Qui des deux vainc l'autre ? Cette question-là n'a pas de sens. Lorsqu'ils s'étreignent éperdument, les amants ont peut-être l'air de lutter, mais plus contre eux-mêmes finalement que contre l'autre. Voilà peut-être pourquoi, lorsque nous faisons l'amour avec intensité, la violence qui se dégage de nos étreintes prend des allures de combat spirituel. Parce qu'à travers lui/elle, son esprit et son corps, c'est nous-même que nous essayons d'atteindre: l'acte sexuel vise probablement moins l'obtention du plaisir que la réconciliation d'une part de nous avec cette autre part, plus obscure, contre laquelle nous ne cessons de nous battre… Dans Eros (cahiers II), Paul Valery écrit : «Ce n'est pas le plaisir, c'est le mouvement qu'il imprime, c'est le changement qu'il demande, harcèle, et devant lequel il retombe, brisé, rompu, couronné d'une jouissance, liquéfié, achevé, béat, mais la volupté cache sa défaite» (3).
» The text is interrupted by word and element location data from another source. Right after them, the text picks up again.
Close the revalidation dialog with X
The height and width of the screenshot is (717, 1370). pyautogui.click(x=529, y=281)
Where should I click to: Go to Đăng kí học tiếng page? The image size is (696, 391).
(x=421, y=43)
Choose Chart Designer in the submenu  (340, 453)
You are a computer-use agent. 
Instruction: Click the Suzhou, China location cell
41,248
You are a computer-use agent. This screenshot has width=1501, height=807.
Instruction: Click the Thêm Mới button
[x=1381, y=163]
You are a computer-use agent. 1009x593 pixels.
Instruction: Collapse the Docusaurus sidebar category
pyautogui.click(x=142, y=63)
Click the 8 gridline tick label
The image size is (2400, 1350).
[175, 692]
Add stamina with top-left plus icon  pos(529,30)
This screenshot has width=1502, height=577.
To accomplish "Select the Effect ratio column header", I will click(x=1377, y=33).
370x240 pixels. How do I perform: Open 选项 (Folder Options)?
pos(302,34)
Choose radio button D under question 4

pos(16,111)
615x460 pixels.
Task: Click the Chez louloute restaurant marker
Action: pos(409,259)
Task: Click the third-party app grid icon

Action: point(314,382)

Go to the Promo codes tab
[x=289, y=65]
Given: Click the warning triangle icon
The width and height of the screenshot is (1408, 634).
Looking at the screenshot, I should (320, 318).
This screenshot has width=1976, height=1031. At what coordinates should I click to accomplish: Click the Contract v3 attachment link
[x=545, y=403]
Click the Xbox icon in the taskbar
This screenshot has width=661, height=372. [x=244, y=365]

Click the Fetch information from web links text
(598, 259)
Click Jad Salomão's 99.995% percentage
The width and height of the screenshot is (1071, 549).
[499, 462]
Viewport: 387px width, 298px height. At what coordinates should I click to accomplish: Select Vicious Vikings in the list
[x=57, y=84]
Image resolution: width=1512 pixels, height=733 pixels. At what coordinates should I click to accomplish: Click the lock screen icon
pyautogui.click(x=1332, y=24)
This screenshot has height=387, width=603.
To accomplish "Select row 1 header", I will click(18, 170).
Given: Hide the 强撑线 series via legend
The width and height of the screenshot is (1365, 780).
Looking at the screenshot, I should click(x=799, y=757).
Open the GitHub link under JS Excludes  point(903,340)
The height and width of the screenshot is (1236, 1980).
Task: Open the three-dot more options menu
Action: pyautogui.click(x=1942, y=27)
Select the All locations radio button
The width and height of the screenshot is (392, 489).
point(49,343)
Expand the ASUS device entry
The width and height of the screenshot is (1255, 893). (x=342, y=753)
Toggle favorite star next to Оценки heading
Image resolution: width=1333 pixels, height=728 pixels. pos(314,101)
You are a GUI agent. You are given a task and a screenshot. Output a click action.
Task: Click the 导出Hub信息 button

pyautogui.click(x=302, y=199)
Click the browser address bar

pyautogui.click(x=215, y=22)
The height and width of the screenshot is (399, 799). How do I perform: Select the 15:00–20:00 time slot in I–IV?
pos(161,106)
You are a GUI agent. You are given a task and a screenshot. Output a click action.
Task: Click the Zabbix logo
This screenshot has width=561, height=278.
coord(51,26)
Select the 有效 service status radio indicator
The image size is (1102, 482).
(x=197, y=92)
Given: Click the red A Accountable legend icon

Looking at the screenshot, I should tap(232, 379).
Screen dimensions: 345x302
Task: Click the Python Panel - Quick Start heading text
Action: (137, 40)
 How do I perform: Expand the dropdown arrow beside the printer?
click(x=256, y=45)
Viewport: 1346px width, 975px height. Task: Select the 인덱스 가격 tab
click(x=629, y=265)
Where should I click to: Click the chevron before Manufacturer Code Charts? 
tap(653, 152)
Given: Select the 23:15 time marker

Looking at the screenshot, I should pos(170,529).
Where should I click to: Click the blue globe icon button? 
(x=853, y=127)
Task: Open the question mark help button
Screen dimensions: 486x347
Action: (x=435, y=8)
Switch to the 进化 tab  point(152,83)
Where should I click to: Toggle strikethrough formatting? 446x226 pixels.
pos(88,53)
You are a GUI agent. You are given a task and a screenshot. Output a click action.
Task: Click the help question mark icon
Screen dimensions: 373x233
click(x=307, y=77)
. Note 1/ Conférence donnée à Lausanne le 13 novembre 2007 dans le cadre du cycle organisé par le Centre catholique d'études de Lausanne, en collaboration avec trilogies.

Note 3/ Hélas, hélas, Annick de Souzenelle part du principe que notre identité sexuelle fait partie de ces informations d'origine génétique qu'elle assimile à des «semences divines». Raison pour laquelle il lui semble impensable que l'on enseigne à l'école en France que les garçons et les filles peuvent avoir des orientations sexuelles diverses. Etrangement, Annick de Souzenelle est la première à défendre l'idée que nous avons chacun une part de féminité et une part de masculinité en nous… et qu'il nous faut nous réapproprier ces parts d'identité pour pouvoir s'élever sur le plan spirituel. En contradiction avec ses propres idées, elle condamne pourtant la théorie de genre. Pourquoi ? C'est toujours un peu triste quand on découvre que les personnes dont on admire les livres dévoilent les limites de leur pensée.

Note 3/ Cité par le photographe Nicolas Guérin dans son livre L'Eloge de l'ombre, pour illustrer cette métaphore d'une sexualité antagonistique, que l'on mène en vue de se dépasser… Un processus de mutation, capable de nous faire changer de genre, de nature et d'identité. Ce qui ne va pas sans grand bouleversement.

Illustration : sculpture de René Iché (coll Beaubourg et Musée Fabre).